TASK STATEMENT: Write the next part of the passage on fasting and stem cell rejuvenation below (not the items), starting right after its final sentence.

EXCERPTED PASSAGE:

____

Fasting for stem cell rejuvenation.

Throughout the centuries, humankind has relentlessly searched for ways to live longer and healthier lives. From the "fountain of youth" quest to novel senolytics, from alchemical recipes to modern diets, different approaches have been pursued to fulfil the human desire of prolonging life while maintaining good shape. Among all anti-aging interventions, calorie restricted diets and periods of fasting stand out as the most compelling and robust methods to prolong life and health span and to reduce the risk of diabetes, neurodegeneration, autoimmune disorders, spontaneous tumours and cardiovascular disease [1]. Furthermore, dietary interventions are also emerging as important enhancers of adult stem cell function [2]. However, little is known on how prolonged fasting alters the function and properties of adult stem cells. Since fasting outcomes are conserved across taxa [2], studying fasting in species that possess many stem cells and can cope with long periods of food deprivation can be exceedingly informative.

Planarians -better known for their impressive regenerative capacities- can be deprived of food for more than 3 months without showing an impairment in either physiology or activity levels. They handle prolonged periods of starvation or fasting by shrinking in size. Around 25% of the cells in their parenchyma are adult stem cells, which are kept in a constant ration respect their body size. Interestingly, refeeding allows fasted planarians to grow back to their original size [3]. Their stem cells do not show any signs of senescence and hence they are considered immortal. How fasting influences planarian stem cell properties is unknown.

____

SUPPLIED MATERIAL:
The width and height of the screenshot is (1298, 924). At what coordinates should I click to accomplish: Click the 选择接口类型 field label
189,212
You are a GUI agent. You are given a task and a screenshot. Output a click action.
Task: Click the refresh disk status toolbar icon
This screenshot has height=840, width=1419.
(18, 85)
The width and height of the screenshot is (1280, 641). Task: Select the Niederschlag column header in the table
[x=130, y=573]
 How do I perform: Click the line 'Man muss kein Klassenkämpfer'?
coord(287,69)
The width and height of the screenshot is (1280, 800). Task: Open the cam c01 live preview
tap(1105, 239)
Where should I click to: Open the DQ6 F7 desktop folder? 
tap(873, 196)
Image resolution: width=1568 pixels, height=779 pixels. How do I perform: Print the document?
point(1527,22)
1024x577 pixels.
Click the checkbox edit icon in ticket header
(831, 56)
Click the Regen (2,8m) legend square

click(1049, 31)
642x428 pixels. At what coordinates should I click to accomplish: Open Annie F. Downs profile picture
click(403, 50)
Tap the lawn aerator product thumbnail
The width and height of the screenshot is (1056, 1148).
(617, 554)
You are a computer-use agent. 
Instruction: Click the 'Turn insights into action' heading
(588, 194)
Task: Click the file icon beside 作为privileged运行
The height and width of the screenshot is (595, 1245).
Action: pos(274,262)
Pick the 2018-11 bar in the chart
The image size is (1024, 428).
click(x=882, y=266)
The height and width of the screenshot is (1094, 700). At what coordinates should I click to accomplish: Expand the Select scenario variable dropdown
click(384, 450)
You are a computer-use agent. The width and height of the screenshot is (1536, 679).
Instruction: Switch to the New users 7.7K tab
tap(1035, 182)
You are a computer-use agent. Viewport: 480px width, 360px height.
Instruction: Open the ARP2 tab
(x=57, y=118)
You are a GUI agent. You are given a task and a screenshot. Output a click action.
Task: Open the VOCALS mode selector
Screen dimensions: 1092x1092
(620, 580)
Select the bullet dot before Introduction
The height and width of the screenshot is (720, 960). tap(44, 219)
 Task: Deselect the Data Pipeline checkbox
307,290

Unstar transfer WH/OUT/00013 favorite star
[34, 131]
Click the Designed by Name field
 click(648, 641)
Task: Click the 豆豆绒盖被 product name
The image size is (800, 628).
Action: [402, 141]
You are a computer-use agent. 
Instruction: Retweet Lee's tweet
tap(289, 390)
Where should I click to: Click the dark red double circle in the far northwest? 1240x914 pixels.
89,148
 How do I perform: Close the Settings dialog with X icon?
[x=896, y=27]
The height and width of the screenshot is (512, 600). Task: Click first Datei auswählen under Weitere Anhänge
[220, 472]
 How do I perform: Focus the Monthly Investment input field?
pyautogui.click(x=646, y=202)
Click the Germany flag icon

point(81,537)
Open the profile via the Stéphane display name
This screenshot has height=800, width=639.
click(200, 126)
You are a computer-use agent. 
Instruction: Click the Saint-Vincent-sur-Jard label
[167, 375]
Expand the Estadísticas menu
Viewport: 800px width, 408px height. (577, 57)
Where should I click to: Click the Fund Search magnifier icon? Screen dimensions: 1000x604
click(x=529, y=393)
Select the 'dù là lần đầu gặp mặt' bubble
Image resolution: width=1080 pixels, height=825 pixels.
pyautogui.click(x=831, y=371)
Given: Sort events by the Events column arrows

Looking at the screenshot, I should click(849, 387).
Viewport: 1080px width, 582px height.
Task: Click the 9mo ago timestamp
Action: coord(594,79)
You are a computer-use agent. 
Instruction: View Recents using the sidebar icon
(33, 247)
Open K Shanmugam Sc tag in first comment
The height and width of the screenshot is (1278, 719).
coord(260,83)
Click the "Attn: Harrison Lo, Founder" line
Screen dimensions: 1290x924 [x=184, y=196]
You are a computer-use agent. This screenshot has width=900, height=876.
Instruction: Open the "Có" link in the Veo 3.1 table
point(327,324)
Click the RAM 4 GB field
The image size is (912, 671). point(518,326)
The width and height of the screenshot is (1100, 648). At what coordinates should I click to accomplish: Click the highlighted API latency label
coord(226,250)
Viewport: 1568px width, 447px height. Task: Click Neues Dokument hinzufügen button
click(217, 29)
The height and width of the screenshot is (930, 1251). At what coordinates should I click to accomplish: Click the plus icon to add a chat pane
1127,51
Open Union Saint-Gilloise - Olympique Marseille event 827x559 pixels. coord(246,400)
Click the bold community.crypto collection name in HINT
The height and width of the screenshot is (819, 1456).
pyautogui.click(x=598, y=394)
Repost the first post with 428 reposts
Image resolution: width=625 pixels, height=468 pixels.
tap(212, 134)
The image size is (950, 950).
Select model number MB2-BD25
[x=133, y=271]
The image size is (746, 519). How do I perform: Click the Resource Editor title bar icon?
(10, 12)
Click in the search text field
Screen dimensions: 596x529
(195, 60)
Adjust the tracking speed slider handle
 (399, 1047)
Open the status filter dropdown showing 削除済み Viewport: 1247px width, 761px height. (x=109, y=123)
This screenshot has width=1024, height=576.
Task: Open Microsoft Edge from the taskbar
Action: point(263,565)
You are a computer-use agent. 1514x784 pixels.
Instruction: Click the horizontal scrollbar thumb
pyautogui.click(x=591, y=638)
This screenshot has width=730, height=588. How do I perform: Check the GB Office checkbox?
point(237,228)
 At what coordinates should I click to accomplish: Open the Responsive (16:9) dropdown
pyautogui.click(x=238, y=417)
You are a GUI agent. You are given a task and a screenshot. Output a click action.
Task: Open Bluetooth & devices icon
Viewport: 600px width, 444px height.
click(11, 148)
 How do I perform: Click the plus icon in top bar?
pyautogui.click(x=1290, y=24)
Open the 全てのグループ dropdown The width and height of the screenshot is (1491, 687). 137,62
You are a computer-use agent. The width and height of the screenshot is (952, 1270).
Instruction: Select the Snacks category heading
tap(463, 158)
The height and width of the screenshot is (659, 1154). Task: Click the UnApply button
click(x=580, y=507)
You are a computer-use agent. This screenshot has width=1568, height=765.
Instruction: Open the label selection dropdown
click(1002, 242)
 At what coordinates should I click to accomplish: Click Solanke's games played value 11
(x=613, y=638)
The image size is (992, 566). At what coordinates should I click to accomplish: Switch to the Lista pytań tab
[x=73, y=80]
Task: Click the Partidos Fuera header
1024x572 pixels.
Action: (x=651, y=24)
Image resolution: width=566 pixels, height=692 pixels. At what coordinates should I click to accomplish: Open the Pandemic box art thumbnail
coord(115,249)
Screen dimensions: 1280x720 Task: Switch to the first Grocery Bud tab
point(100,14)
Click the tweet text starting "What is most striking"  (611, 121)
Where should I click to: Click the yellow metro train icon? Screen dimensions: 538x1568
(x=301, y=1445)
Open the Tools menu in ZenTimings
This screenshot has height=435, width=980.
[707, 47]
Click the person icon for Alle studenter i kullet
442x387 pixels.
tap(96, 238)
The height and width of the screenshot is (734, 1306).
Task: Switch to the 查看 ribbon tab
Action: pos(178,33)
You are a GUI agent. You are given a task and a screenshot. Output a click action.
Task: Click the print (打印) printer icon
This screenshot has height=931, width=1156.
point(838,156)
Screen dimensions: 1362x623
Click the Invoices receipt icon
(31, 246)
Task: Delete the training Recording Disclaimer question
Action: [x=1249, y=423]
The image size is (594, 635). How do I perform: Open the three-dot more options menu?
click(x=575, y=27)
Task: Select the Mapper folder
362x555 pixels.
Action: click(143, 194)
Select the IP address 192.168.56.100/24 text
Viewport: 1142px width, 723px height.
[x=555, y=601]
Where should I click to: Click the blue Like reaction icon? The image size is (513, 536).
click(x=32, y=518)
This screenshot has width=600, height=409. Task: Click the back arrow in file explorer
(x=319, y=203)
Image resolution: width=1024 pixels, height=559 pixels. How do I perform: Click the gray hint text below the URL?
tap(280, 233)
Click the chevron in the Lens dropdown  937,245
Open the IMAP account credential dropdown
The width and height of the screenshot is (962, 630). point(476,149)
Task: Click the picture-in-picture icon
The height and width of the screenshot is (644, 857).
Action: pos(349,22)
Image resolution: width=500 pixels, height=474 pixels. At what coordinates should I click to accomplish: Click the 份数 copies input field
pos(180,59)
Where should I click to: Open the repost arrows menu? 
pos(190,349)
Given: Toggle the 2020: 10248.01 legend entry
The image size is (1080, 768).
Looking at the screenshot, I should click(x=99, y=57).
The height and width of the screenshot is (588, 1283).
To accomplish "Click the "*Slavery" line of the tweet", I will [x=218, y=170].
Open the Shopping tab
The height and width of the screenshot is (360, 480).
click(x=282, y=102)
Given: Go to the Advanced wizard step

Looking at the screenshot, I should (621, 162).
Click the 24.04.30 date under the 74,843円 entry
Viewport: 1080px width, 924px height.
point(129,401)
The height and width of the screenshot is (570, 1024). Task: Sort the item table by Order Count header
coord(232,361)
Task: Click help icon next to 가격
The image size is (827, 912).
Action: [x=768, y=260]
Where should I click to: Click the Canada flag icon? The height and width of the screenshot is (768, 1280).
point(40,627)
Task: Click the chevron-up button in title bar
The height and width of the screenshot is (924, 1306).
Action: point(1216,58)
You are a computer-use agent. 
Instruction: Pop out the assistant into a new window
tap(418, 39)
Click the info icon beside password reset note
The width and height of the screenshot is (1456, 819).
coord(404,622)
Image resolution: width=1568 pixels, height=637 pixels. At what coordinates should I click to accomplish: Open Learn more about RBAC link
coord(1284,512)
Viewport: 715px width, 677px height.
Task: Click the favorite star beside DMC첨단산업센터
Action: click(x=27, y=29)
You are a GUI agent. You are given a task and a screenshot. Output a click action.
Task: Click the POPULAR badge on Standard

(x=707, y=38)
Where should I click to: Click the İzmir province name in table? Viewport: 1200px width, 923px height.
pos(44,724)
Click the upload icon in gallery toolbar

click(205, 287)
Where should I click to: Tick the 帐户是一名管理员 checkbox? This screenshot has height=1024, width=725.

____

WRITTEN RESPONSE:
We have recently reported the effect of fasting on planarian stem cells regarding telomere length [4]. Telomeres protect chromosomes from DNA degradation and misguided repair mechanisms. Proper telomere functioning requires a minimum length that is maintain by telomerase. However, telomerase activity levels in adult tissues are not sufficient to prevent progressive telomere shortening with age [5]. Therefore, telomere length is considered a cellular marker of aging. By measuring telomere length in situ on whole planarians we found that fasted planarians present a higher percentage of stem cells with the longest telomeres, indicating that fasting rejuvenates the stem cell pool [4]. Having a population of stem cells with very long telomeres allows planarians to quickly respond to any injury even while fasting. It also allows them to mount a long-term proliferation response as soon as nutrients become available again. Therefore, natural cycles of fasting and feeding promote the maintenance of a healthy and always cycling stem cell population thus making planarians immortal (Figure 1).

Figure 1

Schematic representation of the life cycle of Cycles of feeding and fasting are common during planarian life. During fasting the percentage of stem cells with long telomeres increases. Feeding induces a rapid proliferative response. During growing due to feeding, the stem cell pool decreases its telomere length. Red cells indicate stem cells with the longest telomeres while the orange show medium length and the green ones the shortest telomeres. Planarians are not to scale.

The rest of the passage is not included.